▶ [Stated task] Copy out, word for word, the rows from the one containing "Task: Click the carousel pagination dots" through the end of the rows, including both ends. Leave the pictures out of your answer.

▶ [Supplied entries]
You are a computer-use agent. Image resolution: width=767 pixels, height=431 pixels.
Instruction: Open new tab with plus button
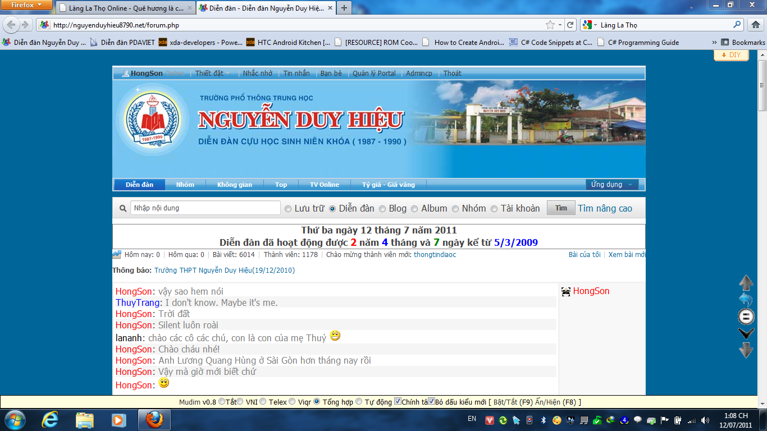pyautogui.click(x=344, y=8)
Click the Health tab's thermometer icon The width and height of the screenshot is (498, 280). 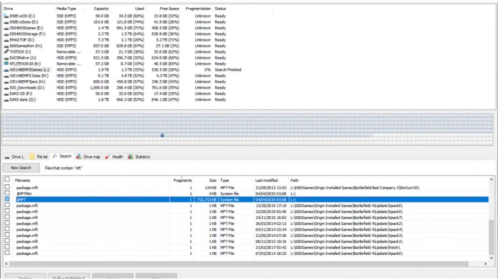(x=107, y=157)
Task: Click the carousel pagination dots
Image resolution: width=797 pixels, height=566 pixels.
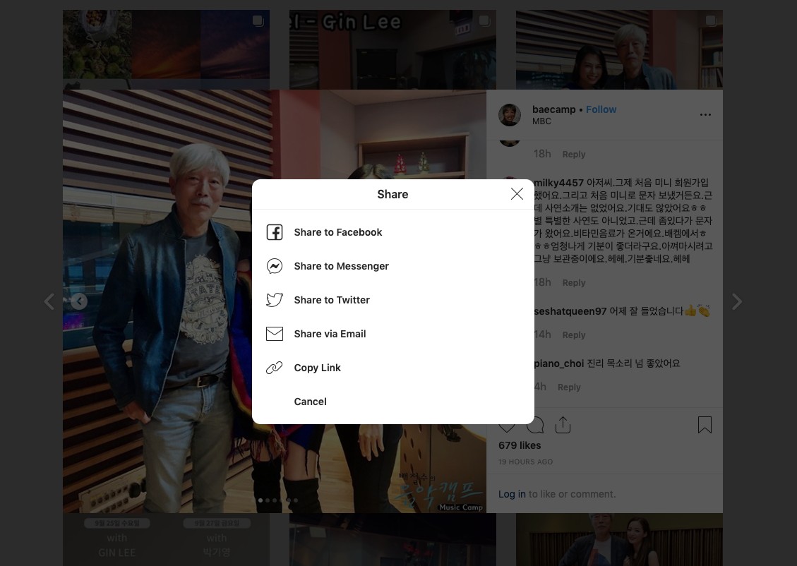Action: click(277, 500)
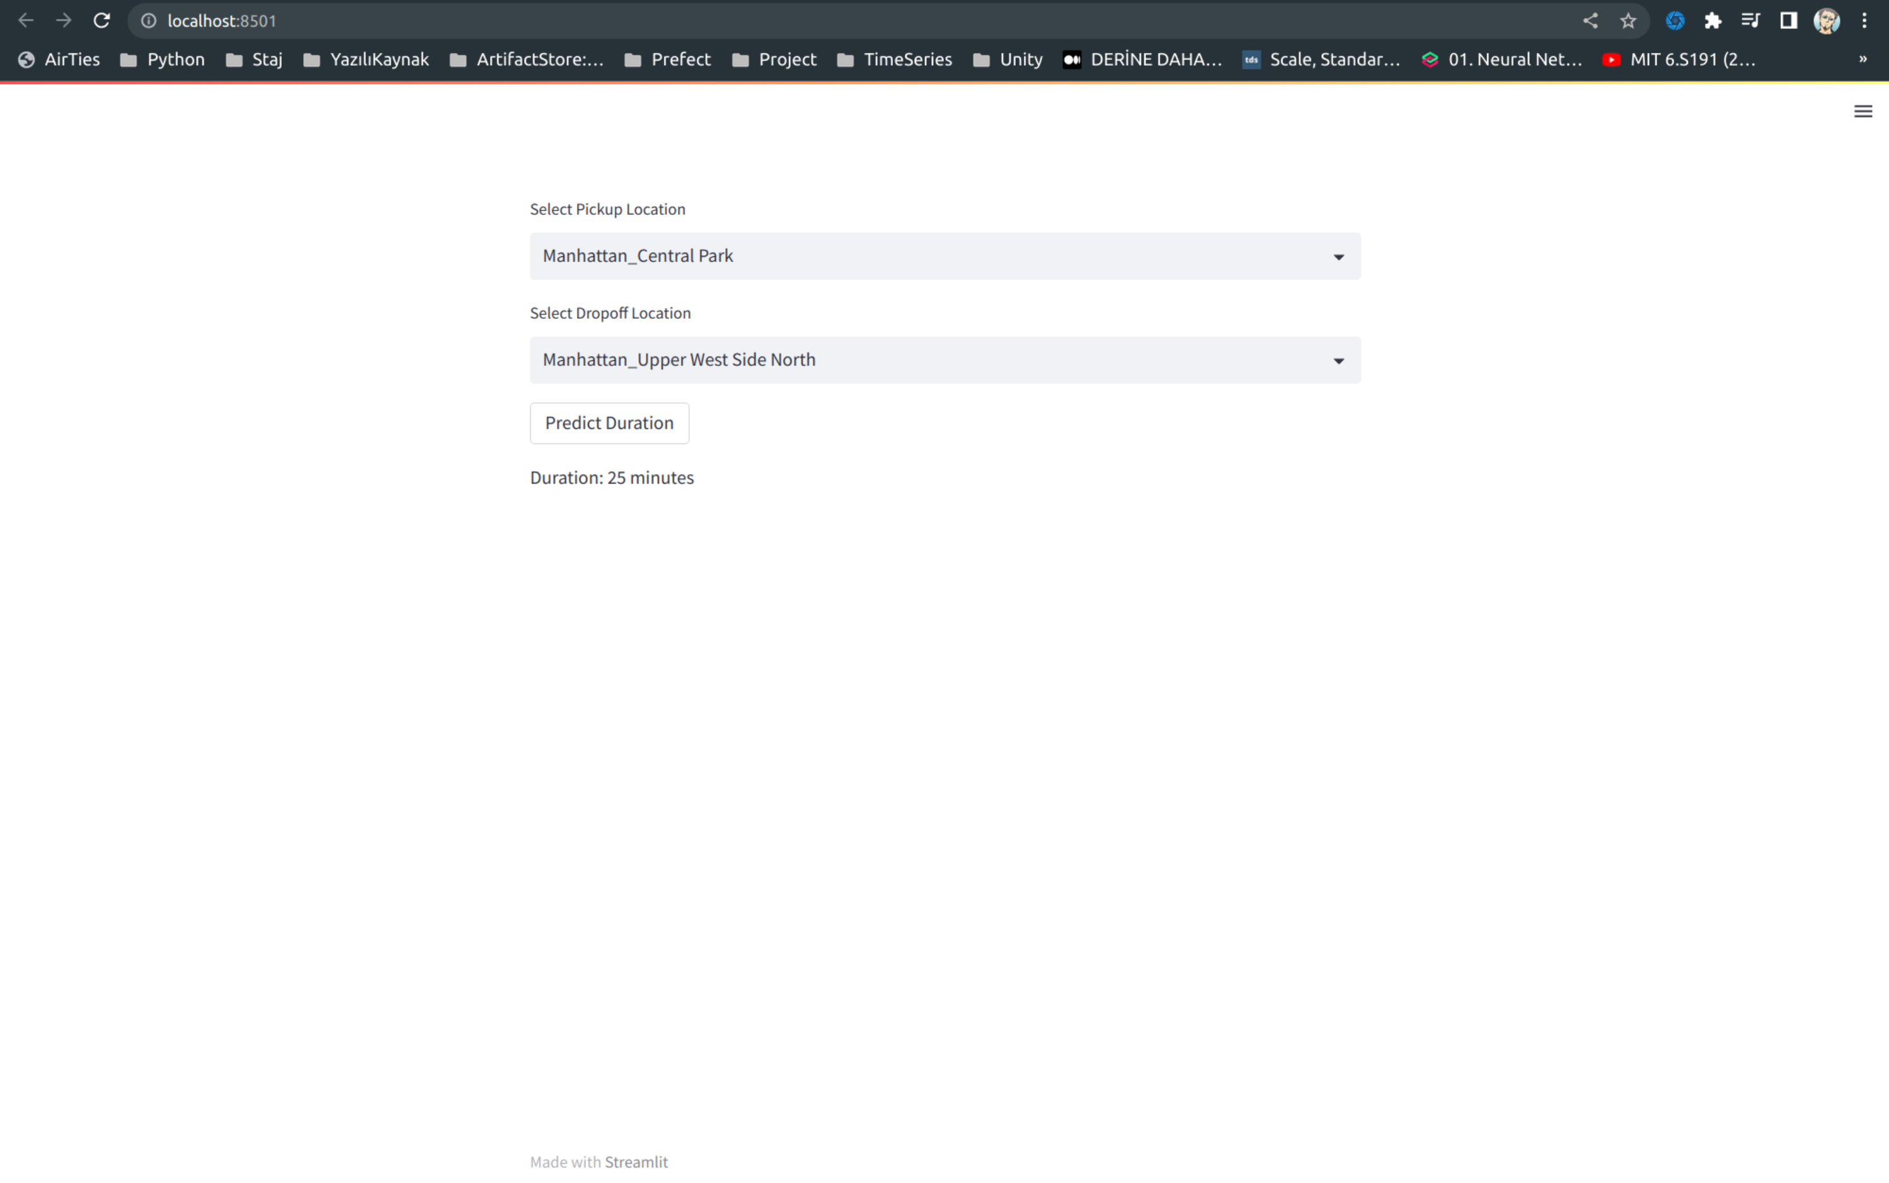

▶ [Result for this exercise]
Task: Click the carousel pagination dots
Image resolution: width=797 pixels, height=566 pixels.
Action: click(277, 500)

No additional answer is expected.